Editor Endpoint: Update Travel

Another short lesson will be about the endpoint of updating the Travel record by the editor user role. We will mostly re-use the things we had done already in previous lessons.


Task Description from Client

A private (editor) endpoint to update a travel.

That's it. That's all we have.


Controller Method and Route

We already have a method to create Travel by admin user. We will use the same Controller and add the update() method.

app/Http/Controllers/Api/V1/Admin/TravelController.php:

class TravelController extends Controller
{
public function store(TravelRequest $request)
{
$travel = Travel::create($request->validated());
 
return new TravelResource($travel);
}
 
public function update(Travel $travel, TravelRequest $request)
{
$travel->update($request->validated());
 
return new TravelResource($travel);
}
}

We use the same TravelRequest for the validation because the rules are identical.

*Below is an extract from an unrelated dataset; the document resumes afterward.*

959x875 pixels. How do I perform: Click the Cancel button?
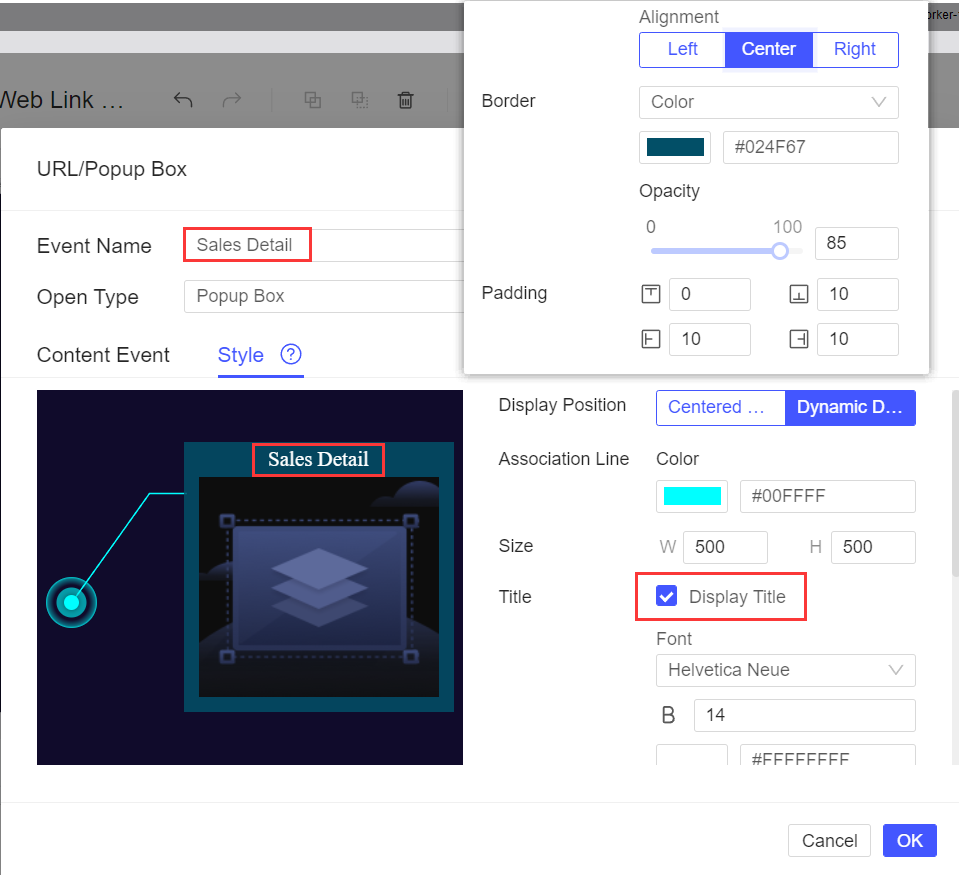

The difference in using those methods will be in the Middleware:

  • store() should be accessed by the admin role
  • update() should be accessed by both admin and editor roles

Here's the updated Route:

routes/api.php:

Route::prefix('admin')->middleware(['auth:sanctum'])->group(function () {
Route::middleware('role:admin')->group(function () {
Route::post('travels', [Admin\TravelController::class, 'store']);
Route::post('travels/{travel}/tours', [Admin\TourController::class, 'store']);
});
 
Route::put('travels/{travel}', [Admin\TravelController::class, 'update']);
});

As you can see, for the update() method, we use a PUT request with Route::put(). This is a standard practice in REST API systems.

Notice: in this case, we rely on the fact that there are only admin and editor roles, so we can assume that the Travel Update endpoint is accessible to any logged-in user. If the system adds more roles in the future, we will need to add something like role:admin,editor and modify the Middleware to accept a comma-separated role list as a parameter.

We launch it in Postman, and the record is successfully updated!


Automated Test

This one is also simple. We just add one more method to the existing AdminTravelTest file.

tests/Feature/AdminTravelTest.php:

class AdminTravelTest extends TestCase
{
use RefreshDatabase;
 
// ... other methods
 
public function test_updates_travel_successfully_with_valid_data(): void
{
$this->seed(RoleSeeder::class);
$user = User::factory()->create();
$user->roles()->attach(Role::where('name', 'editor')->value('id'));
$travel = Travel::factory()->create();
 
$response = $this->actingAs($user)->putJson('/api/v1/admin/travels/'.$travel->id, [
'name' => 'Travel name',
]);
$response->assertStatus(422);
 
$response = $this->actingAs($user)->putJson('/api/v1/admin/travels/'.$travel->id, [
'name' => 'Travel name updated',
'is_public' => 1,
'description' => 'Some description',
'number_of_days' => 5,
]);
 
$response->assertStatus(200);
 
$response = $this->get('/api/v1/travels');
$response->assertJsonFragment(['name' => 'Travel name updated']);
}
}

We launch the test suite, and it's green! We've finished writing the functionality of the project, which is covered by 19 tests, in total.

As a few final steps, we need to perform a cleanup and write the documentation.